- Interactive map of Lora
- Coordinates: 33°53′0″N 73°17′0″E﻿ / ﻿33.88333°N 73.28333°E
- Country: Pakistan
- Province: Khyber Pakhtunkhwa
- District: Abbottabad
- Tehsil: Lora
- Union Council: Lora

= Lora, Abbottabad =

Pakistani village

Lora is a village in the Abbottabad District of the Khyber Pakhtunkhwa province of Pakistan. The village serves as the headquarters of the Union Council and tehsil of the same name. Lora has a bus station that has services to neighbouring villages, there are also government offices based in Lora.

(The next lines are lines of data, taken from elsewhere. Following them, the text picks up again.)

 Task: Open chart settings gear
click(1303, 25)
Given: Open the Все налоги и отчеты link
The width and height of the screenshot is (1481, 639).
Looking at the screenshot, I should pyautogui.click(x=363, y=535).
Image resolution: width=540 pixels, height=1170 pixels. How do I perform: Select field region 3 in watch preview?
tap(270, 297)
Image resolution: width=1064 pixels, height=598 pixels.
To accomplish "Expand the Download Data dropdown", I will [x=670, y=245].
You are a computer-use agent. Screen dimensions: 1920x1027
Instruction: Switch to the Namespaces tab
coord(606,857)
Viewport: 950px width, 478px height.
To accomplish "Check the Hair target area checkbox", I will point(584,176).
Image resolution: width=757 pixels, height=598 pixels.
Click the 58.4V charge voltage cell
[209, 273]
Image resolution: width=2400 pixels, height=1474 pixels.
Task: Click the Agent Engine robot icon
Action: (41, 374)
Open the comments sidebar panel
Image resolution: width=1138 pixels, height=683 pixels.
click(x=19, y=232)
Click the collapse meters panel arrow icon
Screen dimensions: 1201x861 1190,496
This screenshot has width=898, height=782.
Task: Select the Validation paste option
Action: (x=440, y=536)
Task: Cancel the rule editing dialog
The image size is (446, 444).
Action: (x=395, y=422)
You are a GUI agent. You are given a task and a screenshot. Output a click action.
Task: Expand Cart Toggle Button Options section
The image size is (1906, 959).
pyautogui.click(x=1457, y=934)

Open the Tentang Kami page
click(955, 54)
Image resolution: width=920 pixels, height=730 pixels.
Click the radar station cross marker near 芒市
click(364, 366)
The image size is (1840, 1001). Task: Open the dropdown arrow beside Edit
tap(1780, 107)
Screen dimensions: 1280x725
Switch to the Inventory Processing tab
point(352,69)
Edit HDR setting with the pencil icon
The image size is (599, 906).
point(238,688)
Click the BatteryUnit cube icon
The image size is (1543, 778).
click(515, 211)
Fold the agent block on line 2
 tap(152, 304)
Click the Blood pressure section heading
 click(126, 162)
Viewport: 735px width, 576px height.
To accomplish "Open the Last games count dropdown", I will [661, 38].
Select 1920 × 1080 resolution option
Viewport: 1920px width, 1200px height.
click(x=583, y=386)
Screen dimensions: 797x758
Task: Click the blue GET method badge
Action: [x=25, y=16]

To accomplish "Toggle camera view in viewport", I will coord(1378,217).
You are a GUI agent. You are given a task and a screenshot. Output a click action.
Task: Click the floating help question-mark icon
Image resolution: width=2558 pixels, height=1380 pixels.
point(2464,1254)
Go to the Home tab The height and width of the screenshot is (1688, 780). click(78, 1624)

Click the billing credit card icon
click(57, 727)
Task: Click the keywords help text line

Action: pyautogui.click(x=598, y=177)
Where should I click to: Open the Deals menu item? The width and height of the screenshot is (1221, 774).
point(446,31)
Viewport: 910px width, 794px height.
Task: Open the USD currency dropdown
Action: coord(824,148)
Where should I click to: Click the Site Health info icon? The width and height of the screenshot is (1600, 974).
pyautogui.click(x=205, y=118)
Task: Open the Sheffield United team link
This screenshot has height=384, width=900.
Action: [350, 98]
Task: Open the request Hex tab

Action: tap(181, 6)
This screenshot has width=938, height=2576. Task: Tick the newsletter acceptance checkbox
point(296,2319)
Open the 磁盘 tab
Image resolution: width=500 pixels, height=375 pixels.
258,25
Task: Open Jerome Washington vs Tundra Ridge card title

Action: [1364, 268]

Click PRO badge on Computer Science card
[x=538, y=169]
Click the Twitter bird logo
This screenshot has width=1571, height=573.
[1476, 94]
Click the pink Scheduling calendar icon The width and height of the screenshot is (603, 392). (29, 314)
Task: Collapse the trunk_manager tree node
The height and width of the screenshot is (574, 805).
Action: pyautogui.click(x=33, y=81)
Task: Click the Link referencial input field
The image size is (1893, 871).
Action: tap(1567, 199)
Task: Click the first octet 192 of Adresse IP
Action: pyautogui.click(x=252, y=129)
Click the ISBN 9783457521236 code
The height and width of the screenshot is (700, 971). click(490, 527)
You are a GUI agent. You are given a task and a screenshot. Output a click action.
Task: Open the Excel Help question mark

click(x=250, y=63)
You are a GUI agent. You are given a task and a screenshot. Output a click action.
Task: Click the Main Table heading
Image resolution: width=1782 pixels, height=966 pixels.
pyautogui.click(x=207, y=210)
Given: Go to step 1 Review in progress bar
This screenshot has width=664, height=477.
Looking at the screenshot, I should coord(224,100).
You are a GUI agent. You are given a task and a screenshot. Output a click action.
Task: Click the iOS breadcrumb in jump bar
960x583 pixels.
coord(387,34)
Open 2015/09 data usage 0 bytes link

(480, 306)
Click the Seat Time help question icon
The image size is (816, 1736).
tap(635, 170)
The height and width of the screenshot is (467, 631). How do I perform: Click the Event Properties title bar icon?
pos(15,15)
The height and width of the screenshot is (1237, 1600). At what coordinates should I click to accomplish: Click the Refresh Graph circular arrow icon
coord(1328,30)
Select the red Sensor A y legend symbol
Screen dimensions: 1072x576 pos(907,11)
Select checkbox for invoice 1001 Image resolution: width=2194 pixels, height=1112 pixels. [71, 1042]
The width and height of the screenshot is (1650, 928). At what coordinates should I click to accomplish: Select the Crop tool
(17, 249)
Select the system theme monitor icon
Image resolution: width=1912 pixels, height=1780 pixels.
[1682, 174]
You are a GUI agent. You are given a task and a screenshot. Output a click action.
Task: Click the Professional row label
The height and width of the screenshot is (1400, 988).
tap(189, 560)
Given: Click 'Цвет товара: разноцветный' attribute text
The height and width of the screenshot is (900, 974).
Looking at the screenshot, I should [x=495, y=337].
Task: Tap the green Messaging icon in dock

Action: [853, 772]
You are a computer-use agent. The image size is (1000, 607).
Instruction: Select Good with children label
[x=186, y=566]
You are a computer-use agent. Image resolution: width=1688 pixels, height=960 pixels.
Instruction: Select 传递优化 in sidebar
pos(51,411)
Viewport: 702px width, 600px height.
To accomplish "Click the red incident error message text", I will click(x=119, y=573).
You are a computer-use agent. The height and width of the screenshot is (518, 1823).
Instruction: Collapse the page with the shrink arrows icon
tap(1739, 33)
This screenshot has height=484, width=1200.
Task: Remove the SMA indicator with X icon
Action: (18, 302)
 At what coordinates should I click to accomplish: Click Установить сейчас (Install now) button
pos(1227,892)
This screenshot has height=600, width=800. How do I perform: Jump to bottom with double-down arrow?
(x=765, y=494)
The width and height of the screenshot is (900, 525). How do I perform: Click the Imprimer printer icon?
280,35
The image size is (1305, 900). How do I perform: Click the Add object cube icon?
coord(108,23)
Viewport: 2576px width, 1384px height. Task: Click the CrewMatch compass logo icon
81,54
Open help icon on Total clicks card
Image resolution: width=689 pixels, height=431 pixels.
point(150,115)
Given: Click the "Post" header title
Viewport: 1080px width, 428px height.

It is situated at an altitude of 1,148 metres (3,769 feet) above sea level. It lies in the southern part of Abbottabad District and was formerly part of Havelian Tehsil. Lora now serves as the administrative headquarters of Lora Tehsil.

==Health==
As the headquarters of a Lora Tehsil, Lora Hospital is equipped with basic medical and surgical facilities. During the second wave of the COVID-19 pandemic, the hospital received medical and surgical equipment through joint assistance from the European Commission for Humanitarian Aid and CARE International.

==Demography==
According to available records, Lora village has a total population of 7,530, comprising 3,681 males and 3,849 females. Of these, 7,473 residents are recorded as Muslim, while 57 belong to other faiths.

==Transport==
Lora is connected to Abbottabad via the Ghora Gali–Shah Maqsood Road. Travel time from Abbottabad is approximately three hours by bus and about two hours by car. Murree is located around 22 km from Lora and can be reached in approximately 40 minutes, while Islamabad is about 60 km away.